On ne résout pas un paradoxe en choisissant, c’est là l’intuition remarquable du Président de la République, mais on ne le résout pas non plus en ne choisissant pas et c’est ce que la majorité a fait jusqu’ici. La solution consiste en réalité à inventer une nouvelle relation qui intègre les opposés, mais les met l’un au service de l’autre plutôt que l’un juxtaposé et in fine contre l’autre. Libérer pour protéger, protéger pour libérer, le POUR en lieu et place et du ET.


En bonne libérale, que l’on me pardonne de ne plaider ici, que pour le Libérer pour protéger, démontrant aux tenants du protéger, la bonne volonté et l’utilité des libéraux !


Libérer pour protéger : l’injonction peut sembler contre-intuitive elle n’est pas pour autant illogique pour peu que nous analysions ce fameux besoin de protection des Français. Ce que veulent les Français c’est retrouver la maitrise de leur destin individuel, savoir que quoiqu’il arrive, que ce soit une crise à l’échelle du monde comme celle que nous vivons ou une crise à échelle d’homme et de femme comme une rupture professionnelle ou personnelle, ils auront toujours suffisamment de ressources pour faire face dignement, qu’ils pourront toujours continuer de regarder devant et entreprendre leur vie avec espoir, former un vœu d’avenir pour leurs enfants. Ce que veulent les Français, c’est recouvrer une « souveraineté de soi » pour reprendre le mot de Vincent Delhomme. Elle n’appelle pas forcément une plus grande souveraineté voire protection nationale pour ne pas dire nationaliste comme d’aucuns voudraient leur faire croire. Au contraire : ce désir de maitrise n’est ni plus ni moins qu’un désir de liberté, plus précisément d’un désir d’émancipation du risque de pauvreté ou de maladie.
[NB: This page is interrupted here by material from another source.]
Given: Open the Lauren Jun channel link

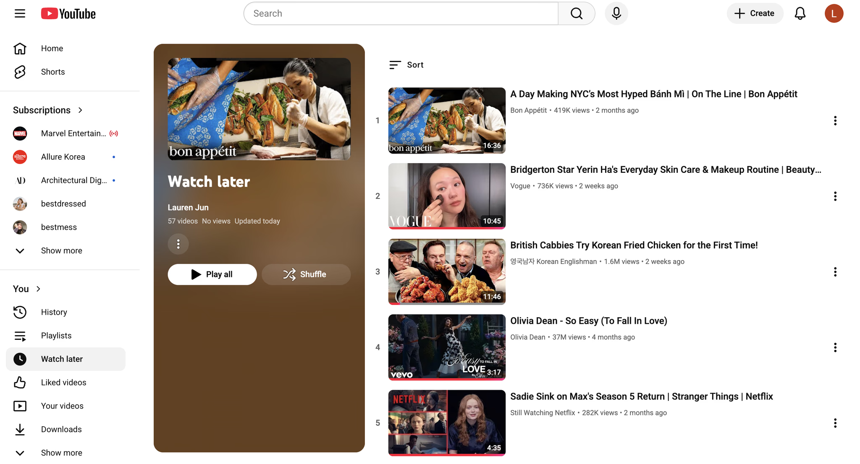Looking at the screenshot, I should (x=188, y=208).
Et la réponse ici ce n’est pas plus d’Etat, mais un nouveau rôle de l’Etat, qui met les citoyens en capacité de faire et d’activer des ressources, plutôt qu’un Etat qui leur dit quoi faire voire fait à leur place. Car, et c’est un autre paradoxe, on ne réussit dans une société du risque qu’en continuant à prendre des risques, mais pour cela il faut « armer les citoyens » pour le dire sur un air de Marseillaise, et c’est là, sans doute, le plus juste et noble rôle de l’Etat dans une démocratie qui se veut encore vivante et libérale.

Libérer pour protéger, c’est par exemple ce qui guide la proposition de socle citoyen (Ndla : une version inédite et réaliste du revenu universel) que je porte avec plus de cinquante parlementaires : libérer de la pauvreté ou de la peur de la pauvreté, pour donner à chacun de quoi s’armer et se protéger pour faire face en cas de crise et continuer à entreprendre sa vie. C’est là un exemple parmi d’autres : si nous envisagions comment la liberté peut protéger et inversement, alors, non seulement nous relirions nos politiques publiques avec un œil nouveau mais nous couperions l’herbe sous le pied à ceux qui font commerce des oppositions et des haines.


Voilà pourquoi il est urgent de revoir le en même temps et de faire de notre méthode politique non pas l’assemblage des oppositions traditionnelles d’hier mais la gestion inventive des paradoxes qui produiront le monde de demain.